> **Record list**:
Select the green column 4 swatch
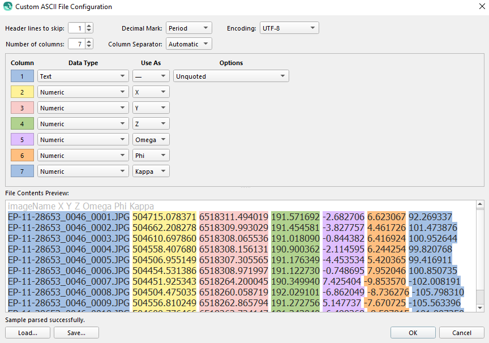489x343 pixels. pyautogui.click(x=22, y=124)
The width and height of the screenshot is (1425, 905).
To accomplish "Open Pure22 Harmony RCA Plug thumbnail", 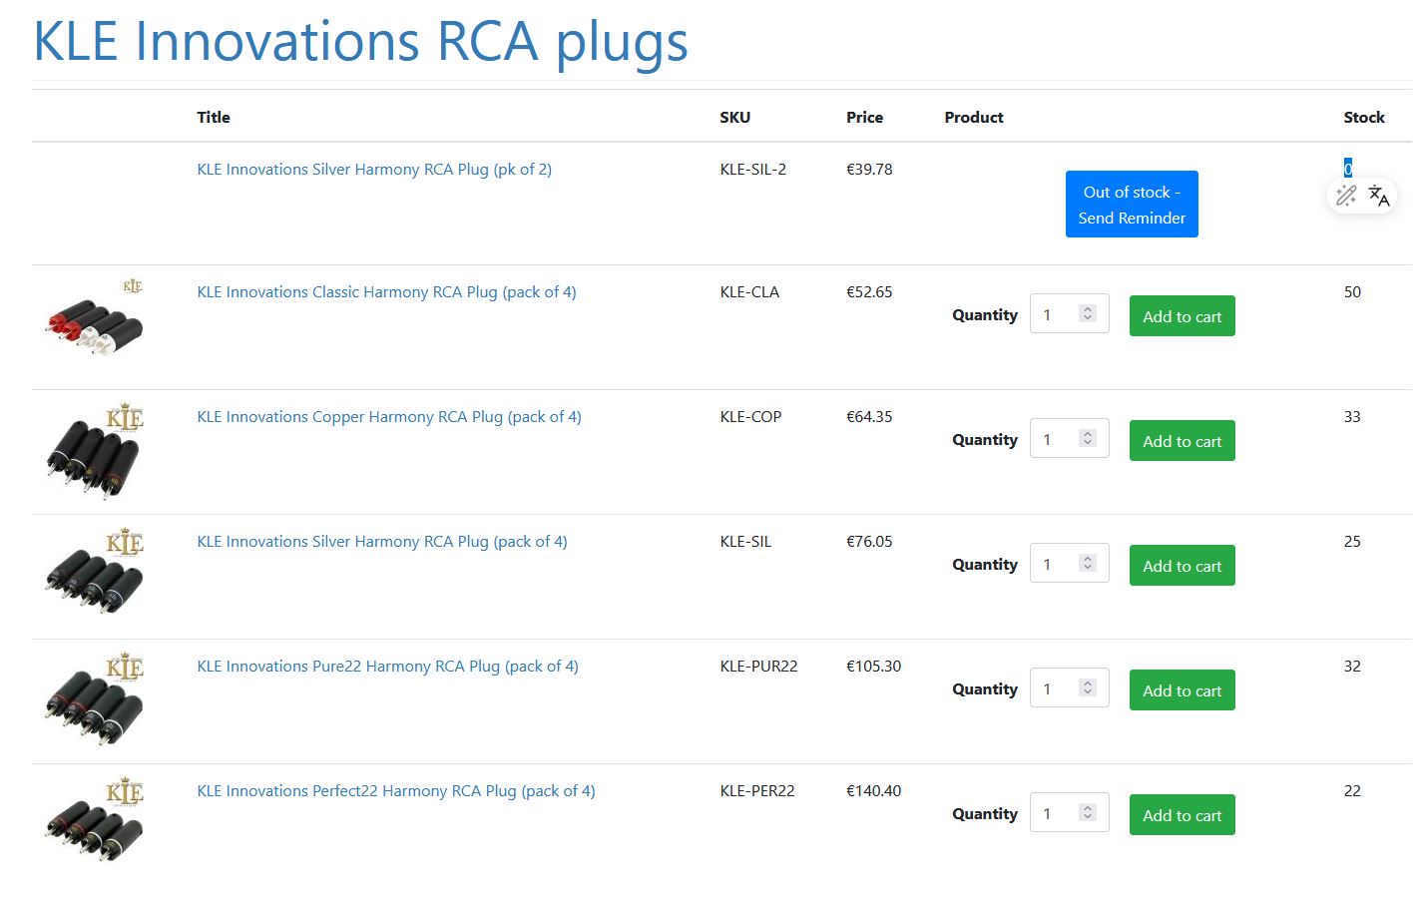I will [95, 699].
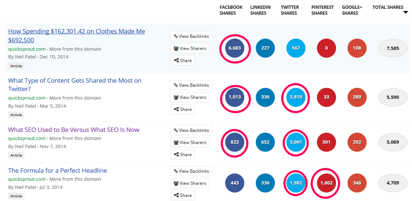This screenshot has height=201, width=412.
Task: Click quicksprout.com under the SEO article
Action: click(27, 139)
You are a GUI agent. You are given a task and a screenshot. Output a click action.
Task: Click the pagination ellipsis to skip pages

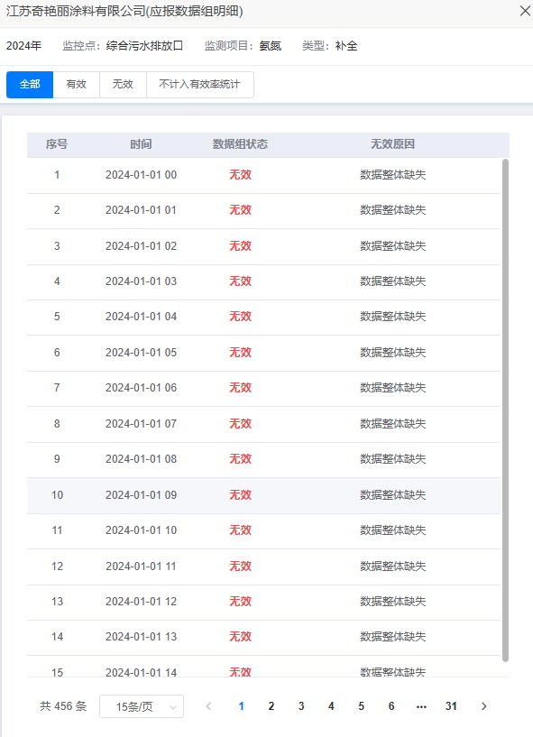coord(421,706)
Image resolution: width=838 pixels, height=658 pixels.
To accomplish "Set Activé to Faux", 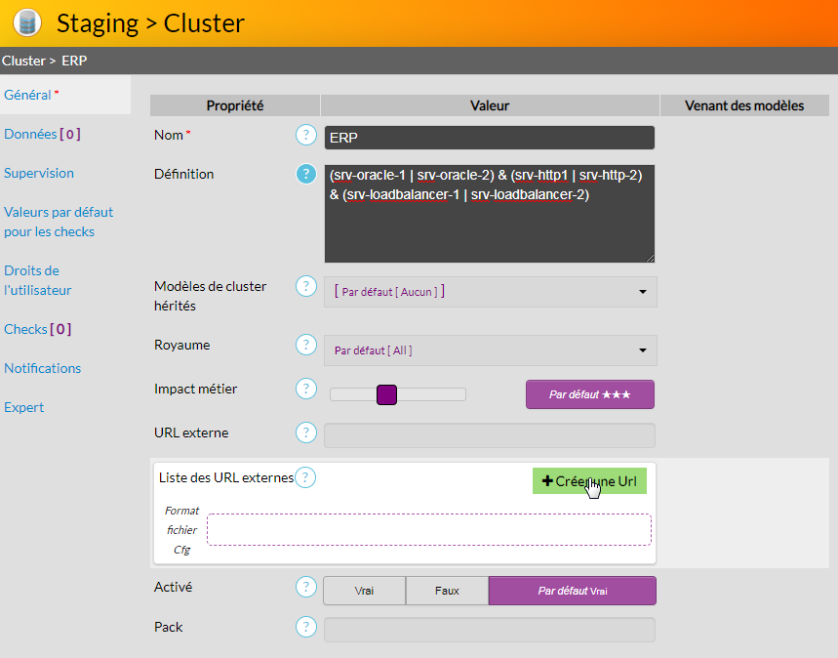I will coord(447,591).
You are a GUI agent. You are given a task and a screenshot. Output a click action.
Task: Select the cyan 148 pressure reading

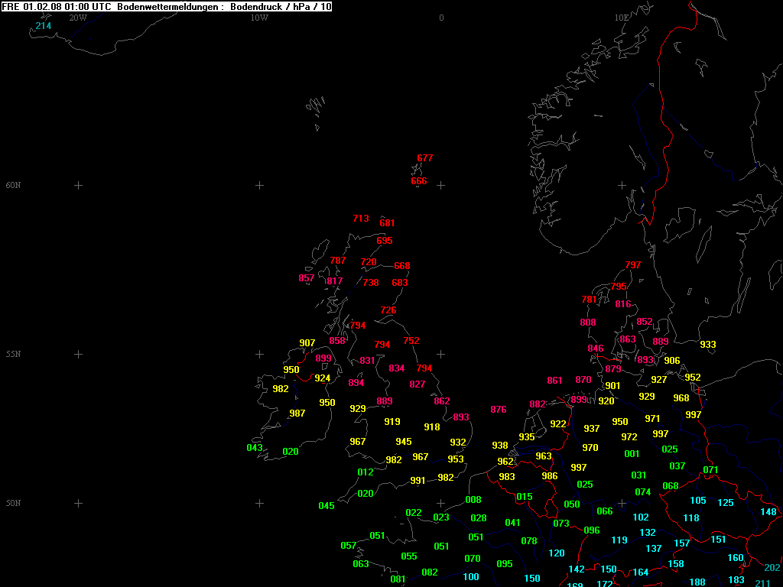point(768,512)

> **Requirements**: Which lines in the records above contain the string "Select"? Pick out each one and copy it in full, matching case.

> **Written reply**:
Select the green column 4 swatch
Task: Select the cyan 148 pressure reading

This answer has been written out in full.